Yüksek hızlı tren hattının çalışmaları başladığında, hafriyat kamyonları vızır vızır gitti geldi. Hatta yüksek hızlı trenin hızını bilmem de, tehlikesi bu kamyonların yanında solda sıfır kalır, ondan eminim.

Ala çakıllı ham toprak, TARIM ARAZİLERİNİN ÜZERİNE BOCA EDİLE EDİLE, dolgu bölümü pekiştirile pekiştirile yükseltildi.

Aynen kenarlarına doğru yamularak yayılan, karayolu yapımındaki metot uygulanmak suretiyle, dolgu yapılıyordu.

Adamın aklına ister istemez, daha önce yaşanan facialar geliyordu. Hani rayların altındaki dolguyu, kenarda biriken yağmur sularının yumuşatarak çökerttiği, Pamukova’da,  Çorlu Sarılar’da meydana gelen tren kazalarında olduğu gibi...

Zaten uzun süren bu dolgu ve döşeme işlemleri sırasında, bütün aşamalarını gözlem yaparak hafıza defterimize kazıdık. Dolgu kenarlarına, güçlendirme yapılıp yapılmayacağı da merak konusu idi.
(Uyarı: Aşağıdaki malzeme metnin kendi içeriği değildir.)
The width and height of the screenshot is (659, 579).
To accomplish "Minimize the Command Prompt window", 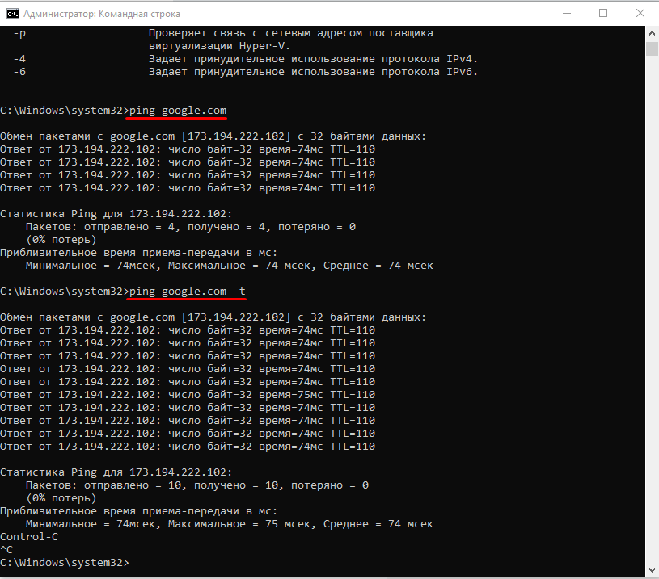I will [565, 14].
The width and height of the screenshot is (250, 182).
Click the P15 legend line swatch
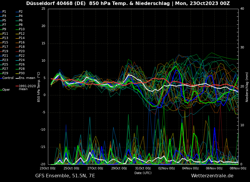pyautogui.click(x=1, y=43)
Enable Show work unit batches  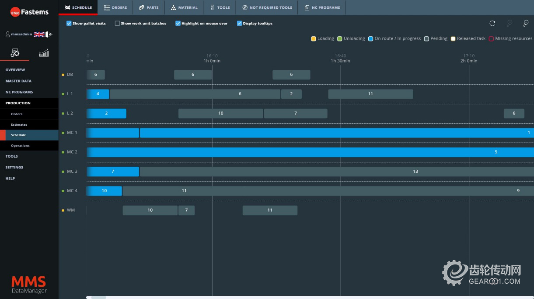[117, 24]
Zayıf bir ihtimal olmakla birlikte, birilerinin, elli sene, yüz sene ve hatta asırlar sonrasının planlarını yapabileceklerini ümit ettik.

Dedik ya zayıf bir ihtimal diye!

Şimdi gelelim bizim düşünemediklerimize... Biz düz insanlarınız. En azından ben, ancak alenen görünenlere göre, doğruyu yanlıştan ayırt edebilirim. Görünene ve görebildiklerime göre de aklım yettiğince iyi veya kötü deme hakkımı kullanırım.
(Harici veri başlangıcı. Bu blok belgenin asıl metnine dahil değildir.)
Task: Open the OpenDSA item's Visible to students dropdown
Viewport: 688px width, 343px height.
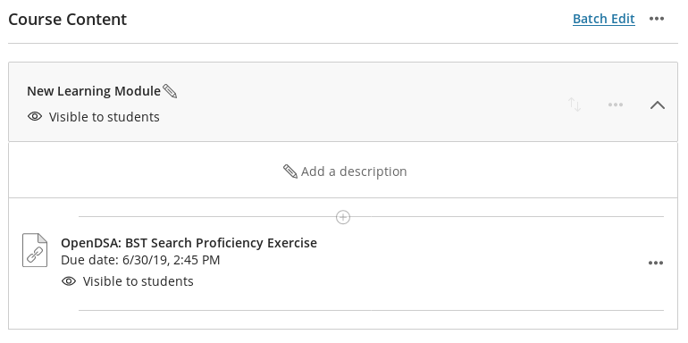Action: [138, 281]
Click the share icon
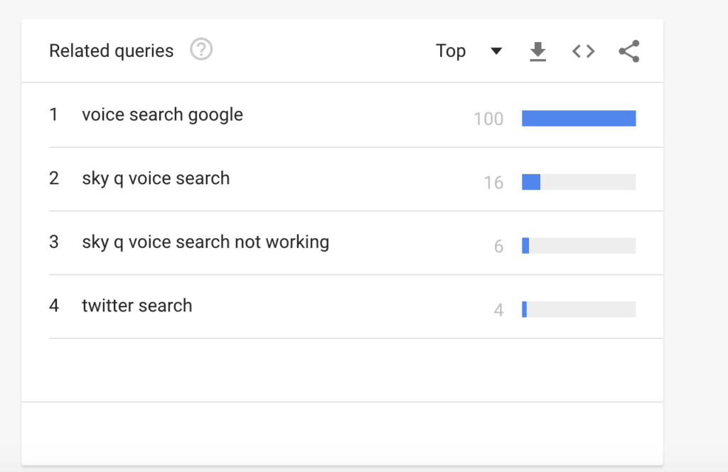Viewport: 728px width, 472px height. (628, 51)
Ben sadece görüp anlayabildiğime ve en önemlisi, yaptıklarımdan aldığım sonuçlara göre tespit yapar, yorumumu yazarım.

Mesela karayolu kenarına bir tabela dikilecekse, o tabelanın tüm ölçülerini göz önüne alarak, direklerinin dibine hangi ölçekteki bir çukura ve çimentoya ihtiyaç duyulacağını pat diye söylerim.

Hah işte... Bir tabelanın dahi, bir tabela için dahi, etraftaki canlara zarar vermemesi için, ince eleyip sık dokuyan tabelacılar kadar hassasiyetleri olsaydı keşke!
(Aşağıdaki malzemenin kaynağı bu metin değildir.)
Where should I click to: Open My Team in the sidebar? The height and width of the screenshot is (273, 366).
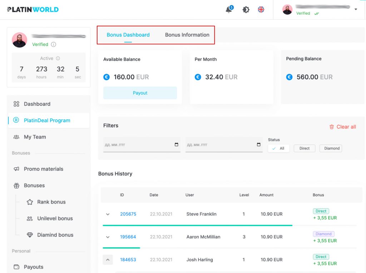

Ne alakası var diyenin aklı kendine zarar!

Şu alakası var: O yollarda, yol kusurları, yol çalışmaları, gevşek şev, figüre malzeme gibi sebeplerle meydana gelen kazalarda kaybedilen bir tek can için bir bedel belirleyen varsa onun da vicdanı kendi başına bela olsun!

***

Meğer bu işin bir de bizim göremediğimiz kısımları varmış. Onlar nedir sorusunun cevabı bende değil... Cevap TCDD Genel Müdürlüğü’nün açıklamasında!

Bakınız açıklamalarında ne demişler?

KAMUOYUNA DUYURU

“Bugün bazı basın yayın organlarında yer alan Ankara- Sivas YHT hattı ile ilgili çıkan haberlere ilişkin olarak halkı doğru bilgilendirmek adına aşağıdaki açıklamanın yapılmasına ihtiyaç duyulmuştur.

Ankara Sivas Yüksek Hızlı Tren projesi Kırıkkale Yerköy arası Balışeyh mevkiinde bulunan dolgu imalatları 2014 yılında projelerine uygun olarak gerçekleştirilmiştir. Geçen süre içerisinde dolguda beklenen oturmalar limitler dahilinde tamamlanmış ve 2021 yılında üst yapı imalatları da bitirilmiştir.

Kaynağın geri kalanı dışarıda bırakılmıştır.